2.- Les contrats d’apprentissage – qui en principe
devraient garantir une formation professionnelle et un emploi – sont à
leur tour libéralisés et laissés à l’arbitraire des entreprises sans
aucune obligation et avec la possibilité de péjorations salariales. Il
n’existe plus de garantie qu’un apprenti soit engagé avec un contrat à
durée indéterminée (CDI). Voilà pourquoi Giorgio Squinzi [1], le patron des patrons – à la tête de la Confindustria –, est aussi satisfait et soutient Matteo Renzi.
3.- Quelqu’un pourra dire : « Mais au moins, cette fois, il nous donnera 80 euros par mois ». Deux précisions à ce propos.
• La première : attendez de les avoir vus.
• La seconde : avez-vous une idée des sommes qui ont été volées aux
salarié·e·s ? Cela au moyen : d’une « adaptation salariale » inférieure à
l’inflation ; avec les abaissements des allocations intervenues pour la
cassa integrazione [institution assurant à certains chômeurs un revenu
censé être obtenu lors d’une mise au chômage technique ; la cassa
integrazione a deux faces : soit ordinaire, soit extraordinaire,
c’est-à-dire pour une période plus longue] ; avec la politique fiscale
[les salarié·e·s, comme toutes les études l’indiquent, sont les
principaux, pour ne pas dire les seuls, contributeurs à la recette
fiscale en Italie] ; avec le travail précaire sans cesse croissant ;
avec le blocage des salaires dans le secteur public. Cela représente des
milliers d’euros chaque année par travailleur. Les 80 euros ne
constituent pas une compensation, mais seulement une petite aumône,
alors que la mise en place des nouveaux systèmes de salaires continuera à
réduire la paie.
4.- Où veut-il prendre l’argent ? Renzi répond : « En coupant dans les dépenses publiques ».
C’est-à-dire la politique de la spending review [examen des dépenses,
proche dans sa finalité au frein à l’endettement en Suisse] qui se
concrétise par des restrictions odieuses des dépenses dans des domaines
comme le dépistage de maladies (entre autres pour les femmes), ou encore
dans des secteurs répondant à des besoins sociaux essentiels, tels que
la santé, l’aide sociale (y compris pour les handicapés), l’éducation,
les transports. Secteurs qui seront de plus en plus aux mains du privé
avec la hausse des prix qui s’ensuivra pour ces services de base.

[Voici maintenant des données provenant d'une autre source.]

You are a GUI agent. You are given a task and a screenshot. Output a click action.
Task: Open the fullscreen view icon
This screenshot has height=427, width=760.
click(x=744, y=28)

Parallèlement, un grand nombre d’emplois dans le secteur public
seront supprimés. Le chiffre de 85’000 est déjà articulé. Ce que Renzi
et ses alliés font semblant de donner d’une main, ils le reprennent avec
l’autre, les intérêts en plus.
5.- Voilà le jeu que distribue Renzi : « une bonne
carte, une mauvaise carte… » C’est cette dernière qu’il veut laisser
dans les mains de la classe ouvrière. Voilà le vrai Renzi.
Il s’inscrit dans une totale continuité avec la politique des
gouvernements Berlusconi, Mario Monti [président du conseil des
ministres de novembre 2011 à avril 2013] et Enrico Letta [d’avril 2013 à
février 2014]. Renzi dirige un gouvernement des patrons dont il faut
non seulement se méfier, mais que nous devons combattre si nous voulons
obtenir effectivement des salaires décents et des emplois pour tous et
toutes.
• Non à la précarité et aux coupes dans les services publics.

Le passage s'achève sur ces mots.